Irv Miller previously served as an assistant states attorney in Cook County for over 10 years.  He has practiced as a criminal defense attorney since 1985.  Additionally, Irv works as an on-the-air legal analyst for CBS2 News in Chicago, and most recently discussed the cases of Bill Cosby, Kyle Rittenhouse, Jussie Smollett and the July 4th shooting in Highland Park.
 
Irv also spent 7 years (156 episodes) as the technical legal advisor for the TV show, The Good Wife, starring Juliana Marguiles, and has been serving in that capacity for the sequel, The Good Fight, starring Christine Baranski for the past six seasons.  The new season begins this September.
Rotary at Expo
The Annual Business Expo & After Hours returned to the Hilton Chicago/Northbrook this year with dozens of participating exhibitors from the Northbrook, Glenview, and Deerfield Bannockburn Riverwoods Chambers including our Rotary club.

Not only did the Expo deliver an atmosphere where finding new products, services and ideas was easy, it provided an exceptional networking setting.
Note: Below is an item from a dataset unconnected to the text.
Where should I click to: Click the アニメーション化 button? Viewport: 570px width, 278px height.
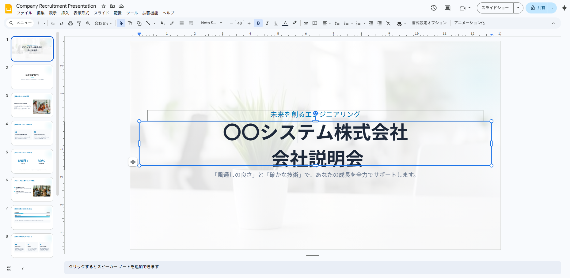click(x=469, y=23)
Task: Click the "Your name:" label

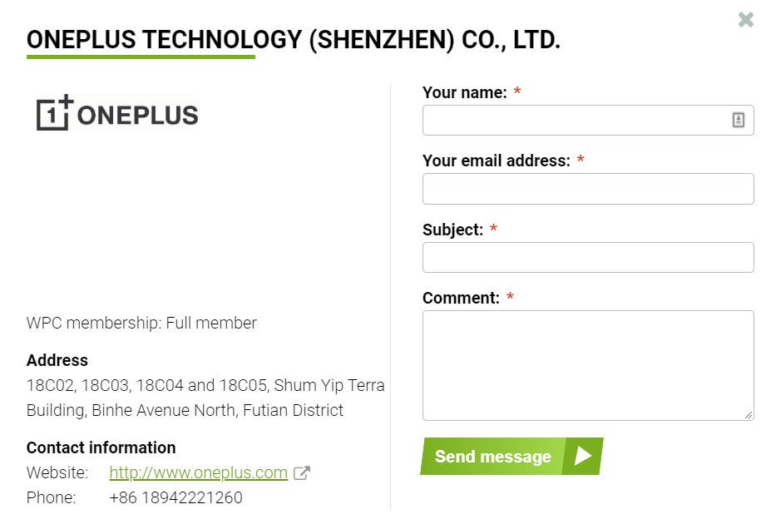Action: tap(465, 92)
Attendees were looking for insights from business owners with product demonstrations, informational materials, fun giveaways, and one-on-one conversations – and Rotary was there.
 
As we expand our reach to connecting with professionals, we will expand the mission and purpose of Rotary to build membership.
 
Thank you to those who volunteered to help Helen get the word out-she got 20 leads from this event!
 
Our Bike Rack has been delivered and will be installed on the corner of Cherry and Meadow.
 
This is a very active corner in Northbrook. It's across from the weekly Framer's Market (through October), Marcello's and Sunset; near the POP-UP patch where you can sign up for Trivia nights. 
 
Stay tuned - as we will do a Ribbon Cutting photo opportunity once installed!
 
Our logo evolution...

Rotary Branding through History

 
Why Branding is Important to follow...

ROTARY HISTORY: How Rotary’s emblem evolved

 

Rotary  Club of Chicago emblem, circa 1906.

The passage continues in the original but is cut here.